[ENTRIES SHOWN]
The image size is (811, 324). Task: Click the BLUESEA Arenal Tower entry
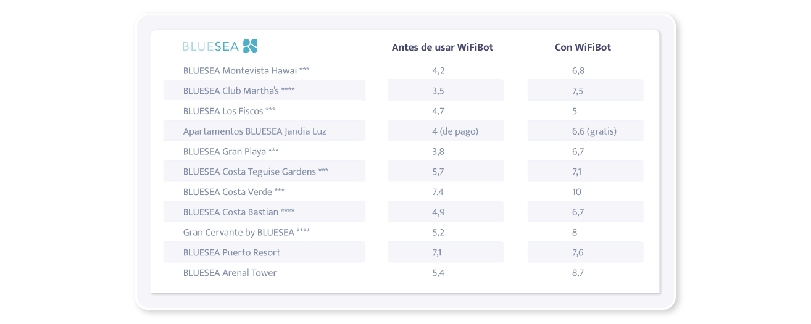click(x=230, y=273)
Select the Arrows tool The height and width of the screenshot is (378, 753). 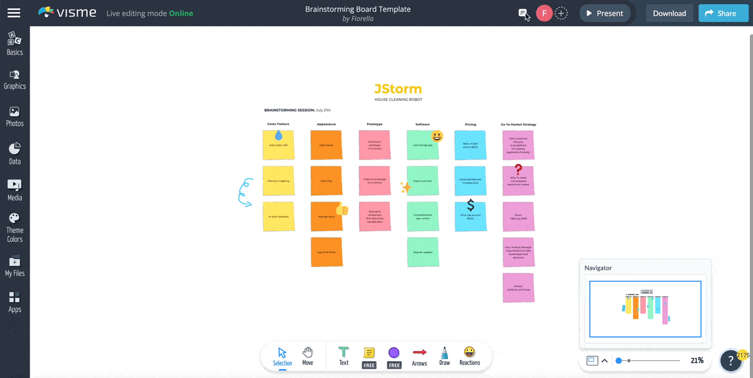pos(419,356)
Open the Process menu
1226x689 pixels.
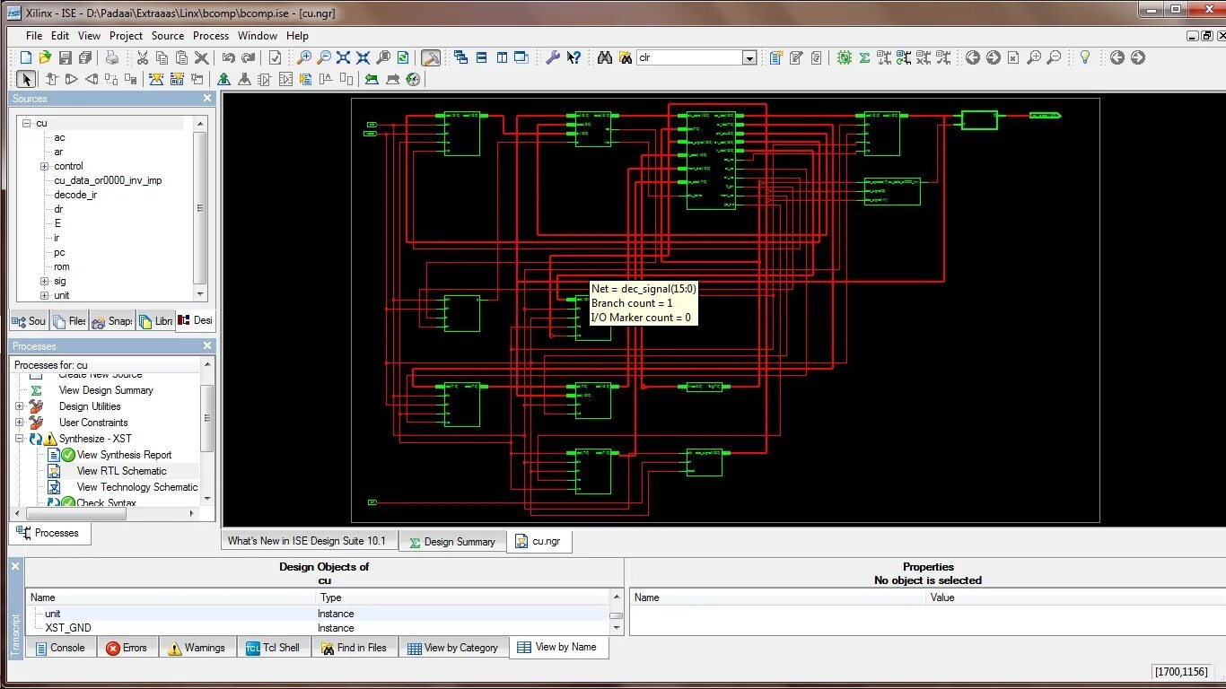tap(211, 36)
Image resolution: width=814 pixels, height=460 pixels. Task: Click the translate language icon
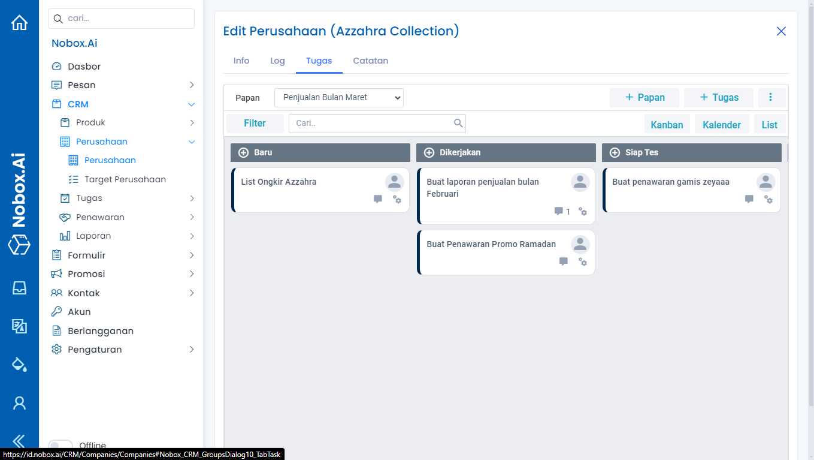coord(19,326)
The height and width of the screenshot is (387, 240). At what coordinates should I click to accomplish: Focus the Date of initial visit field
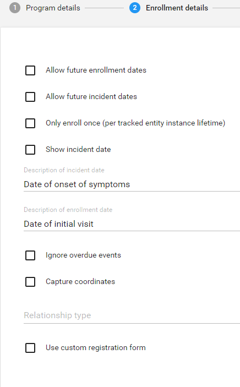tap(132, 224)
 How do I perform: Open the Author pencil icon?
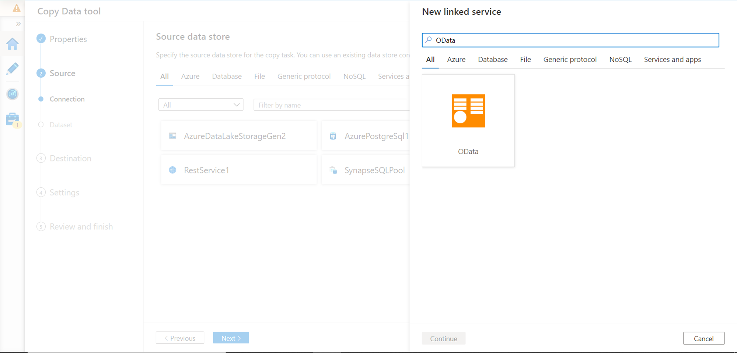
[/ENTRIES SHOWN]
• [WORK ITEM]: Of the lines above, copy each one that contains the word "Open".

• [SOLUTION TO THE EXERCISE]:
Open the Process menu
 How do I perform: Open the Author pencil icon?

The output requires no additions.